Exactly as written, print each record in the listing.

▶ Extracted information

***

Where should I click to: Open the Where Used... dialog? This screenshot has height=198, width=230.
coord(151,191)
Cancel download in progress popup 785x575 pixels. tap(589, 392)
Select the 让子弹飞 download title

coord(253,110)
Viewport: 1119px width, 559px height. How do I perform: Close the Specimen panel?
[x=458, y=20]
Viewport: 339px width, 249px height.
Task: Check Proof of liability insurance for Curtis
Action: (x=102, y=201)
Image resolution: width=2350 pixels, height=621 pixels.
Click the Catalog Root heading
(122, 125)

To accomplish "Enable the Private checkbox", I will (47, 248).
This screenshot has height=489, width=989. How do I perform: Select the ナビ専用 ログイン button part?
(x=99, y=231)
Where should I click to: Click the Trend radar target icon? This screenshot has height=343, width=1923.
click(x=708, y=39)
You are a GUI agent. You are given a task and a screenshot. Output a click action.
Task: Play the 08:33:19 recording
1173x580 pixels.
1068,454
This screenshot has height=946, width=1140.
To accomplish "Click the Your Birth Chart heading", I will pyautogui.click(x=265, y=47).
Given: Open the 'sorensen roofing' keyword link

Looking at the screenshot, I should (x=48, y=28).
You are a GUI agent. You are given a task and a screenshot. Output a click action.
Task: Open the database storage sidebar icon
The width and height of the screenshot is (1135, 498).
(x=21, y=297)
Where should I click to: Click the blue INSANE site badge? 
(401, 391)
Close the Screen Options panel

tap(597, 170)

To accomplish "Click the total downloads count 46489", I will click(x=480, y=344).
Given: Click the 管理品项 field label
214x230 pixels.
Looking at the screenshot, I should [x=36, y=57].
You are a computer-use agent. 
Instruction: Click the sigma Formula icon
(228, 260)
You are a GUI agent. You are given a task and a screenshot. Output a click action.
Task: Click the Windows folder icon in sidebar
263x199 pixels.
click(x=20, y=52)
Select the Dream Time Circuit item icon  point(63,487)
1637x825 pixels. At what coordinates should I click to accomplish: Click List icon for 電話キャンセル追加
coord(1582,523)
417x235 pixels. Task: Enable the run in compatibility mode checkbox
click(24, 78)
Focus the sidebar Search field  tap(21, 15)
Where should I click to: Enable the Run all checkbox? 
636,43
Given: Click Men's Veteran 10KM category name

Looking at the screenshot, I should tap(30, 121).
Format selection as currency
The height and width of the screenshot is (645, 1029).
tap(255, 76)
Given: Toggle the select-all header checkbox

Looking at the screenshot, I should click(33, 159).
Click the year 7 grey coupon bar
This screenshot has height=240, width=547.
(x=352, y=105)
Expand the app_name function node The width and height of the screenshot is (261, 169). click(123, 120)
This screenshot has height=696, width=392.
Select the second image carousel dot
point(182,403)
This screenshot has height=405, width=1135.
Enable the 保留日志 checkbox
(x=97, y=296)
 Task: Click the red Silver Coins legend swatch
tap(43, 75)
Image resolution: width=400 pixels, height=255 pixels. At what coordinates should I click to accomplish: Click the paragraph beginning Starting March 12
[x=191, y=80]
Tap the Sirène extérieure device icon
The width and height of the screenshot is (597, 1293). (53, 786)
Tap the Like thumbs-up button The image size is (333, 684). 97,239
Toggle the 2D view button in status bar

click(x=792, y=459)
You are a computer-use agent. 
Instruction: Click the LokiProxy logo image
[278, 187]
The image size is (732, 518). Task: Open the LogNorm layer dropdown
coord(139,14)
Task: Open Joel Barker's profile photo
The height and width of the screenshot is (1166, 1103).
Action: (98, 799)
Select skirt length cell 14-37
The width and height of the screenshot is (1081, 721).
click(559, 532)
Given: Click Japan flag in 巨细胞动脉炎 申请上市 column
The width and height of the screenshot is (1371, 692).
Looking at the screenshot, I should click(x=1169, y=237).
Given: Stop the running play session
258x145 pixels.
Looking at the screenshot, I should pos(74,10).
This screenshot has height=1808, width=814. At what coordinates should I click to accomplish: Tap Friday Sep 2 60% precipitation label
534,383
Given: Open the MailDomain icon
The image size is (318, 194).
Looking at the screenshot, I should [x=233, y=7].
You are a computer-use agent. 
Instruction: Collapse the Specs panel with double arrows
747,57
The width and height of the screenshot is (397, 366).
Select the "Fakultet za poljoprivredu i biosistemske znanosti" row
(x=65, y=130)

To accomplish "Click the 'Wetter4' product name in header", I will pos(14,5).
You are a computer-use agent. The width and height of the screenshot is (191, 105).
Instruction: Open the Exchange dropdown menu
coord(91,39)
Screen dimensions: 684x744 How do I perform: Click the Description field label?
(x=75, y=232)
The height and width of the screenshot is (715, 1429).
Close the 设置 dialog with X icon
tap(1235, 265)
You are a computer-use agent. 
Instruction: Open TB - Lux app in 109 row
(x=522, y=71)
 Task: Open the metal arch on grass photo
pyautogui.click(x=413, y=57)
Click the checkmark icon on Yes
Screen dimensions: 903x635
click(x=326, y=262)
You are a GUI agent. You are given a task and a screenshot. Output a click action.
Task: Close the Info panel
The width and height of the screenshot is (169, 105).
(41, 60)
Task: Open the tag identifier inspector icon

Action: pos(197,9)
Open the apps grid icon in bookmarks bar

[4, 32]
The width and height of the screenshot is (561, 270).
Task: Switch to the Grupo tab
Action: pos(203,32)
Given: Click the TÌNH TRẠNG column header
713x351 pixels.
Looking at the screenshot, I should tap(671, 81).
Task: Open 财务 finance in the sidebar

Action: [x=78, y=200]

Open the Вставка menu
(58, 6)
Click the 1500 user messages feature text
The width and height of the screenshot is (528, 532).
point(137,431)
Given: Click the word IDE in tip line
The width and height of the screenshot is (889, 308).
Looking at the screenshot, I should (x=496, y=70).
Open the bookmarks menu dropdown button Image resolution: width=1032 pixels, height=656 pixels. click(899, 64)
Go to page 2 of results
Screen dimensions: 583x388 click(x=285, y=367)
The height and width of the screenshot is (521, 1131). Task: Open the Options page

***

▶ Result
Where should I click to: Open the Where Used... dialog? This screenshot has height=198, width=230.
coord(151,191)
Cancel download in progress popup 785x575 pixels. tap(589, 392)
Select the 让子弹飞 download title

coord(253,110)
Viewport: 1119px width, 559px height. How do I perform: Close the Specimen panel?
[x=458, y=20]
Viewport: 339px width, 249px height.
Task: Check Proof of liability insurance for Curtis
Action: (x=102, y=201)
Image resolution: width=2350 pixels, height=621 pixels.
Click the Catalog Root heading
(122, 125)

To accomplish "Enable the Private checkbox", I will (47, 248).
This screenshot has height=489, width=989. How do I perform: Select the ナビ専用 ログイン button part?
(x=99, y=231)
Where should I click to: Click the Trend radar target icon? This screenshot has height=343, width=1923.
click(x=708, y=39)
You are a GUI agent. You are given a task and a screenshot. Output a click action.
Task: Play the 08:33:19 recording
1173x580 pixels.
1068,454
This screenshot has height=946, width=1140.
To accomplish "Click the Your Birth Chart heading", I will pyautogui.click(x=265, y=47).
Given: Open the 'sorensen roofing' keyword link

Looking at the screenshot, I should (x=48, y=28).
You are a GUI agent. You are given a task and a screenshot. Output a click action.
Task: Open the database storage sidebar icon
The width and height of the screenshot is (1135, 498).
(x=21, y=297)
Where should I click to: Click the blue INSANE site badge? 
(401, 391)
Close the Screen Options panel

tap(597, 170)

To accomplish "Click the total downloads count 46489", I will click(x=480, y=344).
Given: Click the 管理品项 field label
214x230 pixels.
Looking at the screenshot, I should [x=36, y=57].
You are a computer-use agent. 
Instruction: Click the sigma Formula icon
(228, 260)
You are a GUI agent. You are given a task and a screenshot. Output a click action.
Task: Click the Windows folder icon in sidebar
263x199 pixels.
click(x=20, y=52)
Select the Dream Time Circuit item icon  point(63,487)
1637x825 pixels. At what coordinates should I click to accomplish: Click List icon for 電話キャンセル追加
coord(1582,523)
417x235 pixels. Task: Enable the run in compatibility mode checkbox
click(24, 78)
Focus the sidebar Search field  tap(21, 15)
Where should I click to: Enable the Run all checkbox? 
636,43
Given: Click Men's Veteran 10KM category name

Looking at the screenshot, I should tap(30, 121).
Format selection as currency
The height and width of the screenshot is (645, 1029).
tap(255, 76)
Given: Toggle the select-all header checkbox

Looking at the screenshot, I should click(33, 159).
Click the year 7 grey coupon bar
This screenshot has height=240, width=547.
(x=352, y=105)
Expand the app_name function node The width and height of the screenshot is (261, 169). click(123, 120)
This screenshot has height=696, width=392.
Select the second image carousel dot
point(182,403)
This screenshot has height=405, width=1135.
Enable the 保留日志 checkbox
(x=97, y=296)
 Task: Click the red Silver Coins legend swatch
tap(43, 75)
Image resolution: width=400 pixels, height=255 pixels. At what coordinates should I click to accomplish: Click the paragraph beginning Starting March 12
[x=191, y=80]
Tap the Sirène extérieure device icon
The width and height of the screenshot is (597, 1293). (53, 786)
Tap the Like thumbs-up button The image size is (333, 684). 97,239
Toggle the 2D view button in status bar

click(x=792, y=459)
You are a computer-use agent. 
Instruction: Click the LokiProxy logo image
[278, 187]
The image size is (732, 518). Task: Open the LogNorm layer dropdown
coord(139,14)
Task: Open Joel Barker's profile photo
The height and width of the screenshot is (1166, 1103).
Action: (98, 799)
Select skirt length cell 14-37
The width and height of the screenshot is (1081, 721).
click(559, 532)
Given: Click Japan flag in 巨细胞动脉炎 申请上市 column
The width and height of the screenshot is (1371, 692).
Looking at the screenshot, I should click(x=1169, y=237).
Given: Stop the running play session
258x145 pixels.
Looking at the screenshot, I should pos(74,10).
This screenshot has height=1808, width=814. At what coordinates should I click to accomplish: Tap Friday Sep 2 60% precipitation label
534,383
Given: Open the MailDomain icon
The image size is (318, 194).
Looking at the screenshot, I should [x=233, y=7].
You are a computer-use agent. 
Instruction: Collapse the Specs panel with double arrows
747,57
The width and height of the screenshot is (397, 366).
Select the "Fakultet za poljoprivredu i biosistemske znanosti" row
(x=65, y=130)

To accomplish "Click the 'Wetter4' product name in header", I will pos(14,5).
You are a computer-use agent. The width and height of the screenshot is (191, 105).
Instruction: Open the Exchange dropdown menu
coord(91,39)
Screen dimensions: 684x744 How do I perform: Click the Description field label?
(x=75, y=232)
The height and width of the screenshot is (715, 1429).
Close the 设置 dialog with X icon
tap(1235, 265)
You are a computer-use agent. 
Instruction: Open TB - Lux app in 109 row
(x=522, y=71)
 Task: Open the metal arch on grass photo
pyautogui.click(x=413, y=57)
Click the checkmark icon on Yes
Screen dimensions: 903x635
click(x=326, y=262)
You are a GUI agent. You are given a task and a screenshot. Output a click action.
Task: Close the Info panel
The width and height of the screenshot is (169, 105).
(41, 60)
Task: Open the tag identifier inspector icon

Action: pos(197,9)
Open the apps grid icon in bookmarks bar

[4, 32]
The width and height of the screenshot is (561, 270).
Task: Switch to the Grupo tab
Action: pos(203,32)
Given: Click the TÌNH TRẠNG column header
713x351 pixels.
Looking at the screenshot, I should tap(671, 81).
Task: Open 财务 finance in the sidebar

Action: [x=78, y=200]

Open the Вставка menu
(58, 6)
Click the 1500 user messages feature text
The width and height of the screenshot is (528, 532).
point(137,431)
Given: Click the word IDE in tip line
The width and height of the screenshot is (889, 308).
Looking at the screenshot, I should (x=496, y=70).
Open the bookmarks menu dropdown button Image resolution: width=1032 pixels, height=656 pixels. click(899, 64)
Go to page 2 of results
Screen dimensions: 583x388 click(x=285, y=367)
The height and width of the screenshot is (521, 1131). Task: Open the Options page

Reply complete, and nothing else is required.